Remember to take time to stop and smell the roses…

“Triathlon doesn’t define who you are, it’s just what you do.”Noosa sarah ryan

For most people, life in general can be hectic. I find this more so as a Coach and triathlete. My world revolves around my training, my athletes, my recovery, my sleep, and even my next meal. Things such as family and friends are often gently pushed aside in order to complete that next session or reach that next goal. Birthday’s are missed, milestones are forgotten. Life simply passes us by without even realising it, and efore we know it, we are coming the the end of another season.
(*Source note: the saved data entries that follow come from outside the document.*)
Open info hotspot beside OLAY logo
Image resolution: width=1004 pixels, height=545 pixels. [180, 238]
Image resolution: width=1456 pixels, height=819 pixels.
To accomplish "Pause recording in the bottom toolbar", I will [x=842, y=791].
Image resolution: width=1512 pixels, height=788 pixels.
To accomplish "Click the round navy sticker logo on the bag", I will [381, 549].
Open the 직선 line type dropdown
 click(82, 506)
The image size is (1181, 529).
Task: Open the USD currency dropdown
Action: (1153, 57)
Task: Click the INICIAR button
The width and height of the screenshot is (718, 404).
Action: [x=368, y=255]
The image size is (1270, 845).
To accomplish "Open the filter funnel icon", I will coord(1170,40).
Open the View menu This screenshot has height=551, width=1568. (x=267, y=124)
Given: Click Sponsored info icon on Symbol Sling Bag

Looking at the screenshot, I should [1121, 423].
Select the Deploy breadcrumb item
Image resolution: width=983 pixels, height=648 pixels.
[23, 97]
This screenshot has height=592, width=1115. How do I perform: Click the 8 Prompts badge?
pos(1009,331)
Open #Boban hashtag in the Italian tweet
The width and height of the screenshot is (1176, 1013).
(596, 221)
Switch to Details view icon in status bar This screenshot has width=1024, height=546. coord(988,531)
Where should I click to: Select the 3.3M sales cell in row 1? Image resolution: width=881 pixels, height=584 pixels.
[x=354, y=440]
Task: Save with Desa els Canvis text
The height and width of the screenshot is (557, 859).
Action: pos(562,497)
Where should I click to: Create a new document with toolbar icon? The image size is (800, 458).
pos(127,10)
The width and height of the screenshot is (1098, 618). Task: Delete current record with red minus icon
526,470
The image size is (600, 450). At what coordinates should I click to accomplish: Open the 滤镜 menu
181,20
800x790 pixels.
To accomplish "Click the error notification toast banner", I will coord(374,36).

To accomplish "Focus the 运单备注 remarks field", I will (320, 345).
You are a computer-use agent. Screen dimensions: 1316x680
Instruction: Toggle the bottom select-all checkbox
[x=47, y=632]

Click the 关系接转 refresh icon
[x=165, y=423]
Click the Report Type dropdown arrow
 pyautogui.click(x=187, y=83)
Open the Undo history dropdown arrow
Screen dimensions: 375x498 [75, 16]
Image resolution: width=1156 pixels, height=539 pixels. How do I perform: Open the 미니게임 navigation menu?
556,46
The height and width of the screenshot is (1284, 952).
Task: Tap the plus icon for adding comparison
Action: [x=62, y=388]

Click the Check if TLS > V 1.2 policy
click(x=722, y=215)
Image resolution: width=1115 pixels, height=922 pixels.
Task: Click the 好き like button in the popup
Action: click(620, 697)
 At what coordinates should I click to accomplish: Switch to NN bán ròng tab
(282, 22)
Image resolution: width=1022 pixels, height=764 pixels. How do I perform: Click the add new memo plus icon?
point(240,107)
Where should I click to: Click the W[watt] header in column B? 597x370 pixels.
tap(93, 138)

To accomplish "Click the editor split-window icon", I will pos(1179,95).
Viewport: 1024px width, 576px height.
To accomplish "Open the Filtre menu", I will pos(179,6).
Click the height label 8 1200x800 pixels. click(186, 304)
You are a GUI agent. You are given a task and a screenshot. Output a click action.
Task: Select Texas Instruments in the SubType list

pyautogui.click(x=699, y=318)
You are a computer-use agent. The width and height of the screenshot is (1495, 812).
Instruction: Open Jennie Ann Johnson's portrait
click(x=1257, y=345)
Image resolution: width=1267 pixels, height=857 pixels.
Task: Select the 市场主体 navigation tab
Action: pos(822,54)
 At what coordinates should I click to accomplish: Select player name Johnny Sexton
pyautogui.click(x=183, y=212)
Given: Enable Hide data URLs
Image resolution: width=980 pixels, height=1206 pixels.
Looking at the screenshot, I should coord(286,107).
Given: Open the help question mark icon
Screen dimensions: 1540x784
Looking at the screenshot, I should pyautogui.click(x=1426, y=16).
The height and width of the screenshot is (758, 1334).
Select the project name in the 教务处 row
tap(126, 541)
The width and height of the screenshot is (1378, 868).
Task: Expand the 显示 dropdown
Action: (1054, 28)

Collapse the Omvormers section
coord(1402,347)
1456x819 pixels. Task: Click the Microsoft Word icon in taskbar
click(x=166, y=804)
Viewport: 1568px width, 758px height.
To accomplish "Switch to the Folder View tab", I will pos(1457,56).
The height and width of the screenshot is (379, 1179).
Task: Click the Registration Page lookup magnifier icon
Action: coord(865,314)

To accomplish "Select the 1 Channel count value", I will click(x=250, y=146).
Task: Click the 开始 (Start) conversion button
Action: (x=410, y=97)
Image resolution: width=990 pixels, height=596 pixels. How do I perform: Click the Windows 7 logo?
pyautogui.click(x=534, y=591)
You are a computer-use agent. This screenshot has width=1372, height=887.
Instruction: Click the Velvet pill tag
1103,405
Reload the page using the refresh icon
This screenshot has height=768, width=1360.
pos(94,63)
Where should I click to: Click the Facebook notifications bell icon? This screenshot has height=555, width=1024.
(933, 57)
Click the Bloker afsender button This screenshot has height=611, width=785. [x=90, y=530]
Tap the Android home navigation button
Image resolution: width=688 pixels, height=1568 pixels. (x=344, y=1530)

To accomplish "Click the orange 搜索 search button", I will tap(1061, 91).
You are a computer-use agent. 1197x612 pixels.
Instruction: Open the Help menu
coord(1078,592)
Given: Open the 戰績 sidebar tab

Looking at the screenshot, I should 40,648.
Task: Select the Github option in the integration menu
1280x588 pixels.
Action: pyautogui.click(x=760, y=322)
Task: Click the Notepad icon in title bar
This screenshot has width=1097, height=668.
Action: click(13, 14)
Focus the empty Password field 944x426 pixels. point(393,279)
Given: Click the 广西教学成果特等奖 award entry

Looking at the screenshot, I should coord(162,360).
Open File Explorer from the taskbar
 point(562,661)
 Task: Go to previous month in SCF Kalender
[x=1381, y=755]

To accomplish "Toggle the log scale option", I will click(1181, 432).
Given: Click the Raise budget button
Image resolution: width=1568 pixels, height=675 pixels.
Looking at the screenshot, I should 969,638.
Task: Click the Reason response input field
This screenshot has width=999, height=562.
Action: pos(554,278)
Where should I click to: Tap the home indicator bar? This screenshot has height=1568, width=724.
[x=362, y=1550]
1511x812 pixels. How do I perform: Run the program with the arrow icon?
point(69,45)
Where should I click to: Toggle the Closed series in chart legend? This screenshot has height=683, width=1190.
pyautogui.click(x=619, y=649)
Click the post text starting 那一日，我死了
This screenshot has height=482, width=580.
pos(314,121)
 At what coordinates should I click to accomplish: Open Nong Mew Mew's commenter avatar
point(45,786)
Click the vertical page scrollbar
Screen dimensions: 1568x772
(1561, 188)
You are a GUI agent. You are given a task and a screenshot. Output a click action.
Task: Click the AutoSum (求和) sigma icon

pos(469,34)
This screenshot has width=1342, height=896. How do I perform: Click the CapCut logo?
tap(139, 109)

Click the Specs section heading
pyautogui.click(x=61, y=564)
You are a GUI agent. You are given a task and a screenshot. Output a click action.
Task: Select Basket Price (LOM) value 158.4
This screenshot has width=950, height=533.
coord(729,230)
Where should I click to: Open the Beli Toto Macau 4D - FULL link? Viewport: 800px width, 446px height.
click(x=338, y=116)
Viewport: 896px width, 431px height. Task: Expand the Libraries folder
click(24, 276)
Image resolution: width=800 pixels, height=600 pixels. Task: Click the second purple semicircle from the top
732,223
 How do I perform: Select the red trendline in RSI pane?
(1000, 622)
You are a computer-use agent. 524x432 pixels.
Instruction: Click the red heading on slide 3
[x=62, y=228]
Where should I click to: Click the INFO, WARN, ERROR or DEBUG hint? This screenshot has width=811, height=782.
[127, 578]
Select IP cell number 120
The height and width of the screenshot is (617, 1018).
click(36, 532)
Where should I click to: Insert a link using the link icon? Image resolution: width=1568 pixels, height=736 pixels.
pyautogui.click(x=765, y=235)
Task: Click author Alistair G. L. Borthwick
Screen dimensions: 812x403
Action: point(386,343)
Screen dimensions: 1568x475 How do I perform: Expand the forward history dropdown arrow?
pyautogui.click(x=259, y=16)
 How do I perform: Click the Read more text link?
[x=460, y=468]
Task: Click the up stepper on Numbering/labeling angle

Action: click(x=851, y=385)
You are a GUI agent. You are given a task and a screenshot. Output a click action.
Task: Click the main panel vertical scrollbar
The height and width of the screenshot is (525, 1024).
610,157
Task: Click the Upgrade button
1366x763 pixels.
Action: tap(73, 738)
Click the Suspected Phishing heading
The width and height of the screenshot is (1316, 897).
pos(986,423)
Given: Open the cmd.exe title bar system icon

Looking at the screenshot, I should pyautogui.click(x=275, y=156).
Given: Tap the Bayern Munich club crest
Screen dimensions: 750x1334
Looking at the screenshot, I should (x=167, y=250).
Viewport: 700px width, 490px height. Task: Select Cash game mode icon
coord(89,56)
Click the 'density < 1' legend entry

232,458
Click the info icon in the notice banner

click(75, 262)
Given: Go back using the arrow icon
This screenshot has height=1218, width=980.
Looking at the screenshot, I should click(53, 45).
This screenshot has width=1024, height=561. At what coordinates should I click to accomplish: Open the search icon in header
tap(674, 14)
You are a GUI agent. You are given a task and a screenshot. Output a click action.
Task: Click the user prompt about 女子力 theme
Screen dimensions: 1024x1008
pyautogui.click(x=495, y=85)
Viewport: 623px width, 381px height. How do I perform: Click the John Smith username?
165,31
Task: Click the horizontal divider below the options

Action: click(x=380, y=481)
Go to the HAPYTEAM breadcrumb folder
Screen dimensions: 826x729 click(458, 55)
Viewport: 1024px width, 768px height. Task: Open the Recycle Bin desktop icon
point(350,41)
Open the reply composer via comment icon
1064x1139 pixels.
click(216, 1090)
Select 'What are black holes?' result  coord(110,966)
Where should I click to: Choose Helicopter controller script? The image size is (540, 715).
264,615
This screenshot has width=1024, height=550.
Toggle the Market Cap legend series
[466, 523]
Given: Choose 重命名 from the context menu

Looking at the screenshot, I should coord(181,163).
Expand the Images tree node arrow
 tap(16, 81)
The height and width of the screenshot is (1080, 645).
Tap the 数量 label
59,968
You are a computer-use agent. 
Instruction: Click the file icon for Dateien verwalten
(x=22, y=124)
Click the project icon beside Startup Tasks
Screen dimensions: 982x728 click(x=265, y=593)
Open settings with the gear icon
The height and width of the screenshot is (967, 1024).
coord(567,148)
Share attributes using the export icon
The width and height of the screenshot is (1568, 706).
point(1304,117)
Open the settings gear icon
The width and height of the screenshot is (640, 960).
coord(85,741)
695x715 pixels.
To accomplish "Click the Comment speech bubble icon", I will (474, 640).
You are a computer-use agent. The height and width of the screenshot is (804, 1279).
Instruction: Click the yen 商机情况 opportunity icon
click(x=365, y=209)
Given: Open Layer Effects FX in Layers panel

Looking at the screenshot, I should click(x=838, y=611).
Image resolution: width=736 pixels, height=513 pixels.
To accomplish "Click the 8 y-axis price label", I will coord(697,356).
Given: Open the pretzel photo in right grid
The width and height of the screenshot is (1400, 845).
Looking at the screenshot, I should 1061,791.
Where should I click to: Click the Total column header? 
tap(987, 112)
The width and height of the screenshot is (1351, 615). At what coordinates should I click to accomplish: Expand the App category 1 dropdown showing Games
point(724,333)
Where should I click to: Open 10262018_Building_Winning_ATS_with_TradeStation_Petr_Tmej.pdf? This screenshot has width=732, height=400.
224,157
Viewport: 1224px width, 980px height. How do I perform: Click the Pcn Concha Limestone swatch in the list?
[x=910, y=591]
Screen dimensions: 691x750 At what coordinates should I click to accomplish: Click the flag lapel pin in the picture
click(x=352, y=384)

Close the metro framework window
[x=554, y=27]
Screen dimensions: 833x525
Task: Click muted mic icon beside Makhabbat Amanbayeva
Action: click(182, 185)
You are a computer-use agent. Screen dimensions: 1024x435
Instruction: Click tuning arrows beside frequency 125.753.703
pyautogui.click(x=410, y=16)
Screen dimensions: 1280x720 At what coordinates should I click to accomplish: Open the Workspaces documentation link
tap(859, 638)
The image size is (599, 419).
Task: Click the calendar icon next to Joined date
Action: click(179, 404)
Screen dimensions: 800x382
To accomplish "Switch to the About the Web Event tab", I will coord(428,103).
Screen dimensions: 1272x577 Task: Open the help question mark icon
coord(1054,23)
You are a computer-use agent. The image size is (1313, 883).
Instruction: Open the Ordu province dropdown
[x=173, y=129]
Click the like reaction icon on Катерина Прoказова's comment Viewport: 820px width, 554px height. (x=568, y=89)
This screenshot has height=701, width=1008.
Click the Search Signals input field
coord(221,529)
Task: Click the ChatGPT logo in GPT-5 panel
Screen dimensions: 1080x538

We often don’t mean it, but the nature of this sport means that it can be selfish. Our need to continually improve is a burning desire, the habit of comparing ourselves to others lingers after every session, the continual pursuit for a PB is never far away. And at times, we can immerse ourselves so much into one goal that we forget about living our lives, and we forget where we actually started. It’s easy to compare times at sessions, but it’s harder to continually improve those times. The older we get, the more experienced we become. And it’s easy to forget to simply enjoy and appreciate what we are doing, and what this sport gives back to us…. We forget what a rose smells like…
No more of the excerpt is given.